▸ **PAGE TEXT**
========================
It's no wonder why the Grand Canyon is one of the world's seven (7) wonders. If you have seen it, you know just why this creation is known to so many people.
Are you planning a visit for your 1-Day-Activity? It is possible to get several hours of sightseeing, depending on what time you get there.
If you leave early and prepare yourself for a long and physically exerting day, it can be done. If you plan to leave from the Phoenix metropolitan area, make sure you leave plenty early.
Also, if you have another licensed driver to assist with the driving, it would definitely be the better scenario.
(Picture - Grand Canyon Steps by Lauren Rosenbaum)
If you have an extra day, you would certainly not be as rushed and likely enjoy your excursion all the more.
I will provide you with information that will hopefully be useful to you in your plans to visit this gigantic hole! Enjoy!
The known history of the Grand Canyon area goes back 10,500 years when there was the first evidence that humans existed in the area.
Native Americans have been living there now the G. C. National Park for at least the last 4,000 of those years. The Anasazis, and the Puebleoans, and the Cohoninas, all became settlers within the walls of the Canyon.
========================
▸ **EXERCISE BRIEF**
Rewrite the Grand Canyon text from "If you leave" to "all the more.", replacing "licensed driver" with "experienced driver".
========================
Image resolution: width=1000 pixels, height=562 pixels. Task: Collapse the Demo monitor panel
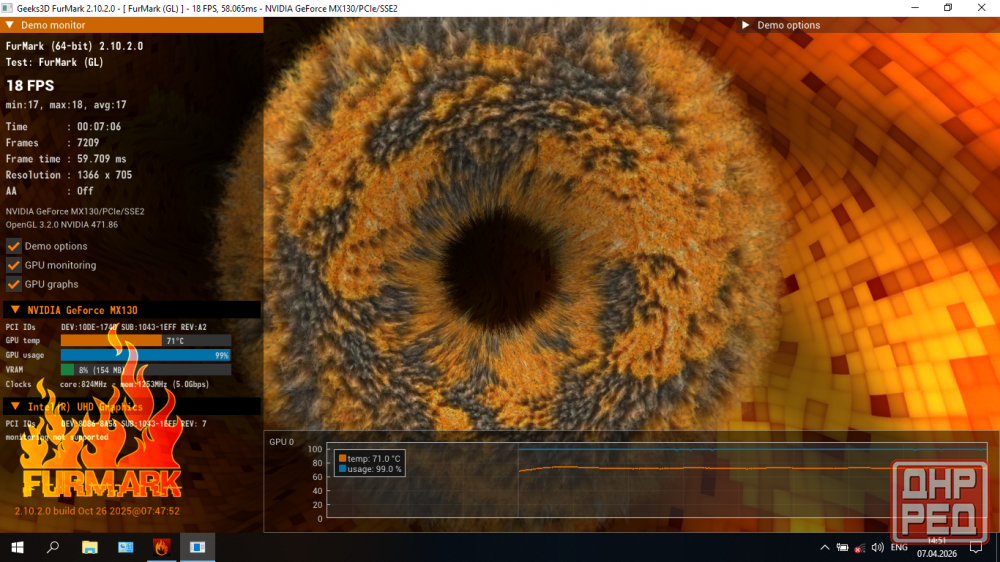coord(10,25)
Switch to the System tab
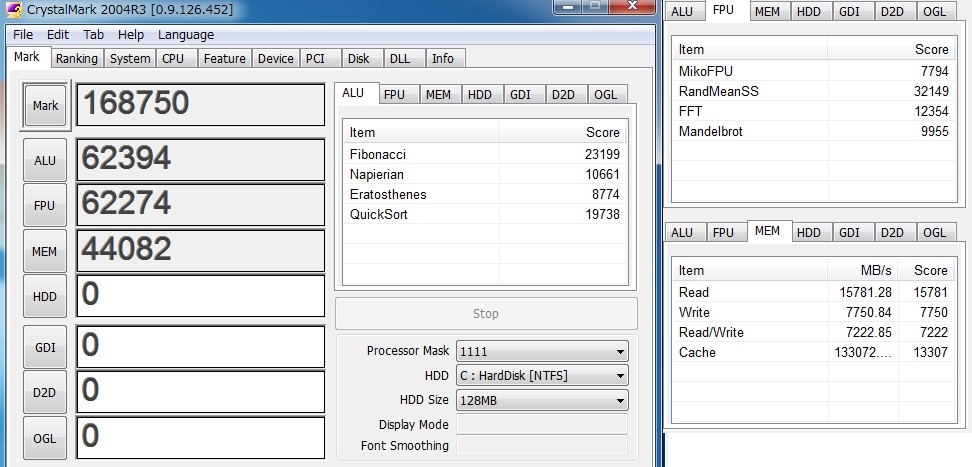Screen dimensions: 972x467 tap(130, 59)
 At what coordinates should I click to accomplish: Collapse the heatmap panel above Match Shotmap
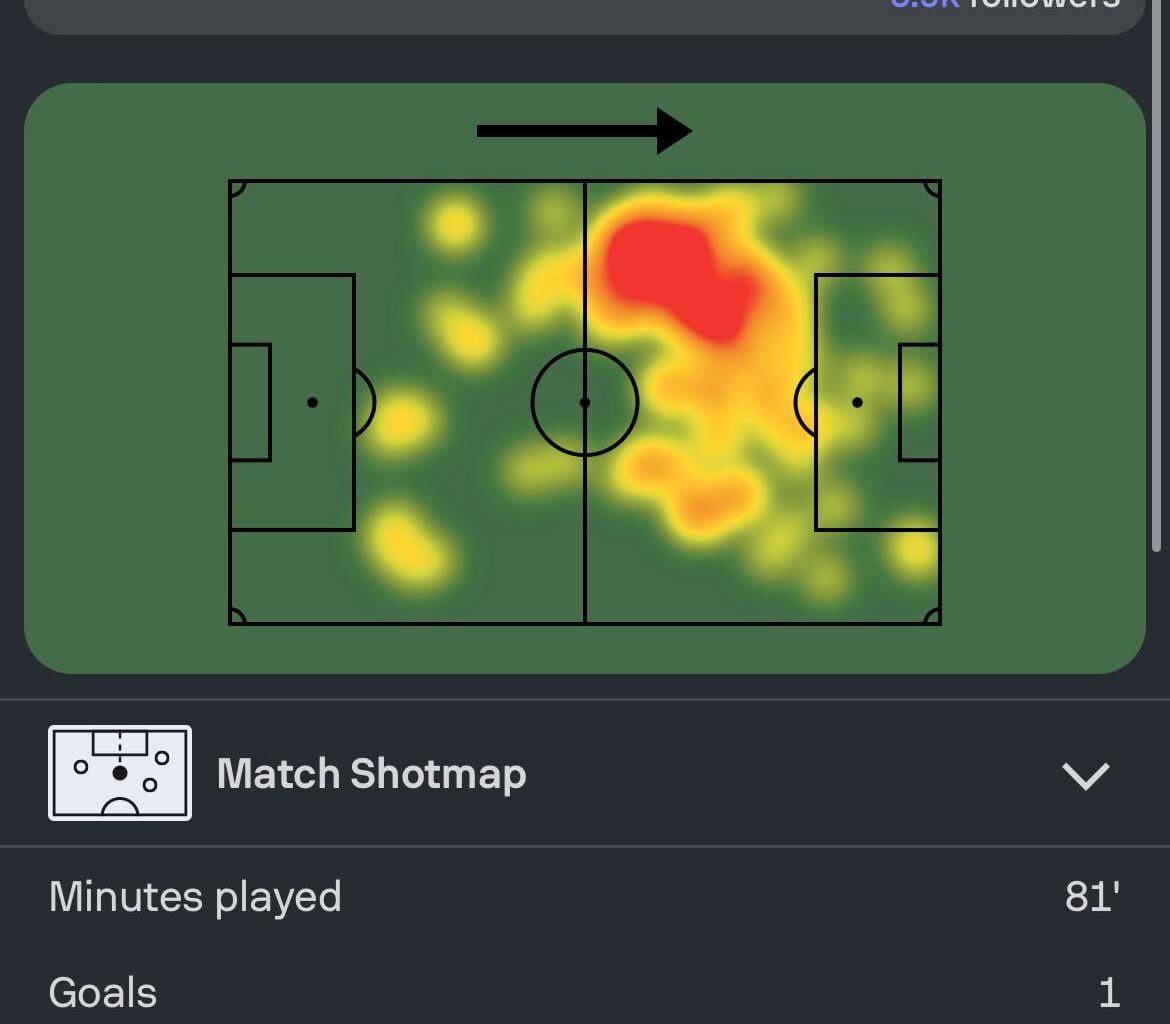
========================
▸ **COMPLETE ANSWER**
If you leave early and prepare yourself for a long and physically exerting day, it can be done. If you plan to leave from the Phoenix metropolitan area, make sure you leave plenty early.
Also, if you have another experienced driver to assist with the driving, it would definitely be the better scenario.
(Picture - Grand Canyon Steps by Lauren Rosenbaum)
If you have an extra day, you would certainly not be as rushed and likely enjoy your excursion all the more.